By means of the galvanic agency a variety of surprising effects have been produced. Gunpowder, cotton, and other inflammable substances have been set on fire; charcoal has been made to burn with a brilliant white flame; water has been decomposed into its elementary parts; metals have been melted and set on fire; fragments of diamond, charcoal, and plumbago have been dispersed as if evaporated; platina, the hardest and the heaviest of the metals, has been melted as readily as wax in the flame of a candle; the sapphire, quartz, magnesia, lime, and the firmest compounds in nature, have been fused. Its effects on the animal system are no less surprising.
The agency of galvanism explains why porter has a different and more pleasant taste when drunk out of a pewter-pot than out of glass or earthenware; why works of metal which are soldered together soon tarnish in the place where the metals are joined; and why the copper sheathing of ships, when fastened with iron nails, is soon corroded about the place of contact. In all these cases a galvanic circle is formed which produces the effects.
THE SIAMESE TWINS GALVANISED.
It will be recollected that the Siamese twins, brought to England in the year 1829, were united by a jointed cartilaginous band. A silver tea spoon being placed on the tongue of one of the twins and a disc of zinc on the tongue of the other, the moment the two metals were brought into contact both the boys exclaimed, “Sour, sour;” thus proving that the galvanic influence passed from the one to the other through the connecting band.

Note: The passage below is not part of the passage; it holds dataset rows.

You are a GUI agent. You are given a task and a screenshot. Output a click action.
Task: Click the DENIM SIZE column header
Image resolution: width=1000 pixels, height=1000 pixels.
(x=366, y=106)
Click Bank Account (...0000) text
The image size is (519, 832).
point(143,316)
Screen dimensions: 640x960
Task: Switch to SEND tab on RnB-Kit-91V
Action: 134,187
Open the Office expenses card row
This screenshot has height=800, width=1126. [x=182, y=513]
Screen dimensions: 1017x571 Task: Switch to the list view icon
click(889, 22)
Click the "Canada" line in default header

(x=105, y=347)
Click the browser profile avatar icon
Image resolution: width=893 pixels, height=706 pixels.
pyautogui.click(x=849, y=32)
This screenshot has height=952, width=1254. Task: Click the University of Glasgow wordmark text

MINUTE AND VAST BATTERIES.
Dr. Wollaston made a simple apparatus out of a silver thimble, with its top cut off. It was then partially flattened, and a small plate of zinc being introduced into it, the apparatus was immersed in a weak solution of sulphuric acid. With this minute battery, Dr. Wollaston was able to fuse a wire of platinum 1/3000th of an inch in diameter—a degree of tenuity to which no one had ever succeeded in drawing it.
Upon the same principle (that of introducing a plate of zinc between two plates of other metals) Mr. Children constructed his immense battery, the zinc plates of which measured six feet by two feet eight inches; each plate of zinc being placed between two of copper, and each triad of plates being enclosed in a separate cell. With this powerful apparatus a wire of platinum, 1/10th of an inch in diameter and upwards of five feet long, was raised to a red heat, visible even in the broad glare of daylight.
The great battery at the Royal Institution, with which Sir Humphry Davy discovered the composition of the fixed alkalies, was of immense power. It consisted of 200 separate parts, each composed of ten double plates, and each plate containing thirty-two square inches; the number of double plates being 2000, and the whole surface 128,000 square inches.